This repository has been archived on 2022-11-26. You can view files and clone it, but cannot push or open issues or pull requests.
IcyNet.eu/API.md

121 lines
3.3 KiB
Markdown

# IcyNet.eu API Documentation
## `/oauth2`
OAuth 2.0 Authorization endpoints
### `GET /authorize` **+session**
OAuth 2.0 Authorization dialog.
The following query parameters are expected:
* `redirect_uri` - Client redirection URI, must match the redirection URI defined by client.
* `client_id` - Client redirection ID.
* `response_type` - Response type. Pretty much always `code`.
* `scope` *(optional)* - Request additional resources. Available scopes are: `privilege`, `email`, `image`.
* `state` *(optional)* - A forwarded token to prevent request forgery.
### `POST /token`
Get an Access Token from `code`.
The following must be passed in the request body:
* `grant_type` - One of `authorization_code`, `client_credentials` or `refresh_token`.
* `scope` *(optional)* - See `/authorize`.
Successful response:
```
{
token_type: 'bearer',
access_token: <access token>,
[refresh_token: <refresh token>,]
expires_in: <seconds till token expiry>
}
```
A `Authorization: Basic base64(client_id:client_secret)` header must be present **OR** `client_id` and `client_secret` can also be passed in the request body. Both variants are supported by the API.
### `POST /introspect`
Check for the validity of an Access Token.
The following must be passed in the request body:
* `token` - The Access Token to introspect.
Successful response:
```
{
token_type: 'bearer',
token: <access token>,
expires_in: <seconds till token expiry>
}
```
Requires client authentication, see `POST /token`.
### `GET /user`
Get user information using an access token. Access token can be provided via querystring or header.
Successful response:
```
{
id: <user id>,
uuid: <user uuid>,
username: <user username>,
display_name: <user display_name>,
[email: <user email address>] (requires email scope),
[image: <URL to user's avatar file>] (requires image scope),
[privilege: <user privilege level>] (requires privilege scope)
}
```
## `/api`
Internal API endpoints.
### `/external`
Authentication callbacks.
### `GET /news`
Icy Network News.
#### `GET /news/:id`
Get a news article by it's ID.
#### `POST /news/edit/:id` **+session**
Edit a news article by it's ID. **Requires a special privileged user**
#### `GET /news/all/:page`
Get all news articles on `:page`.
### `POST /avatar` **+session**
Change the avatar of the currently logged in user.
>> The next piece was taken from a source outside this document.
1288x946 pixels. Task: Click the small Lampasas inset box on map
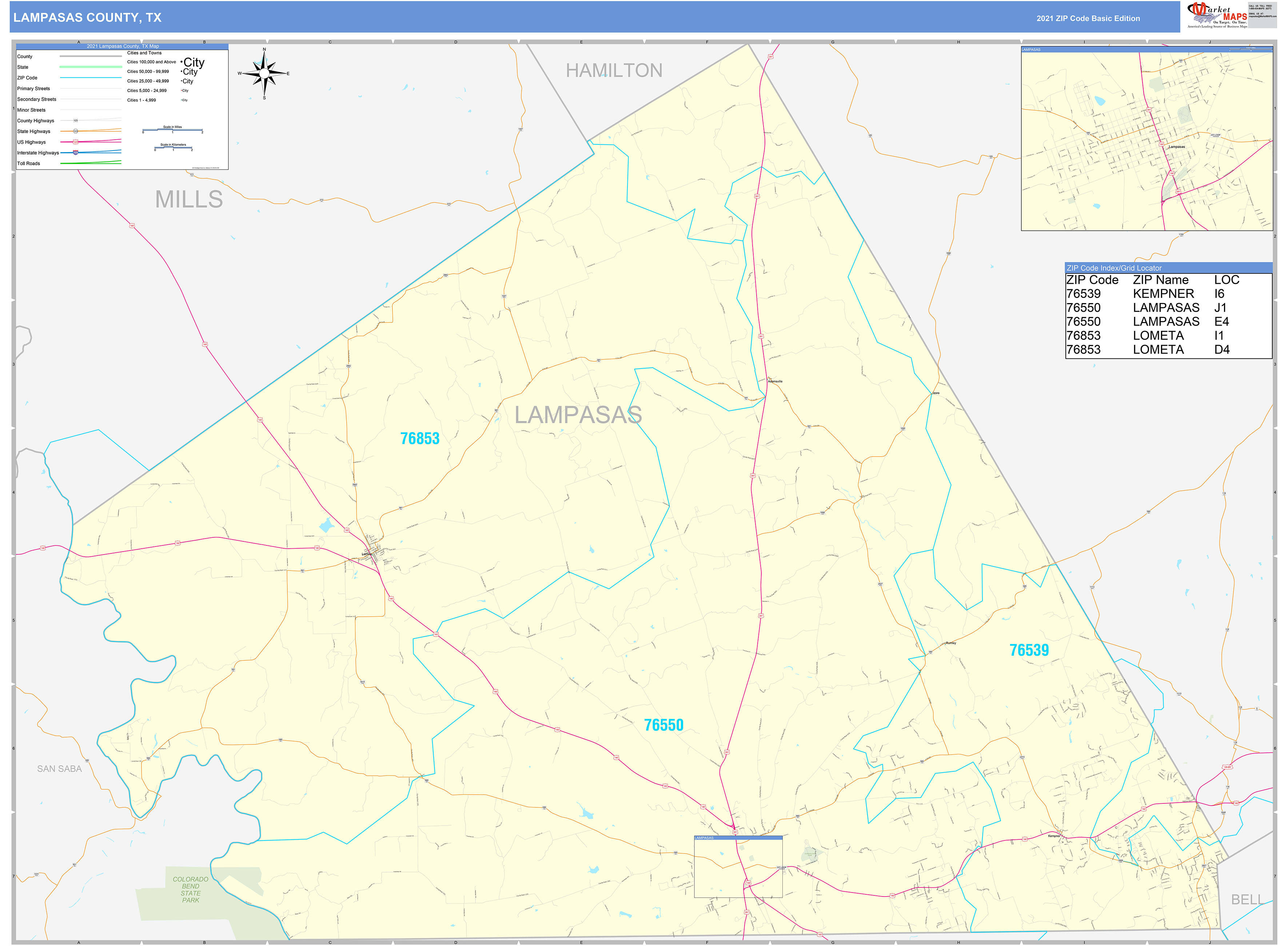point(738,867)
#### `POST /remove` **+session**
Remove the avatar of the currently logged in user.
#### `POST /gravatar` **+session**
Set the avatar of the currently logged in user to their Gravatar avatar.
### `GET /avatar` **+session**
Get the avatar of the currently logged in user.
#### `GET /gravatar` **+session**
Get the Gravatar avatar of the currently logged in user, if applicable.
#### `GET /:id`
Get the avatar of the user with ID `:id`.
### `/oauth2`
Special OAuth 2.0 management endpoints.
#### `GET /authorized-clients` **+session**
Get the authorized OAuth 2.0 clients of the currently logged in user.
##### `POST /revoke` **+session**
Revoke an authorized OAuth 2.0 client. Requires `client_id` in the body.
### `GET /donations`
List the donations given to Icy Network.
#### `GET /user` **+session**
List the donations given to Icy Network by the currently logged in user.
### `POST /paypal/ipn`
PayPal Payment Notification endpoint.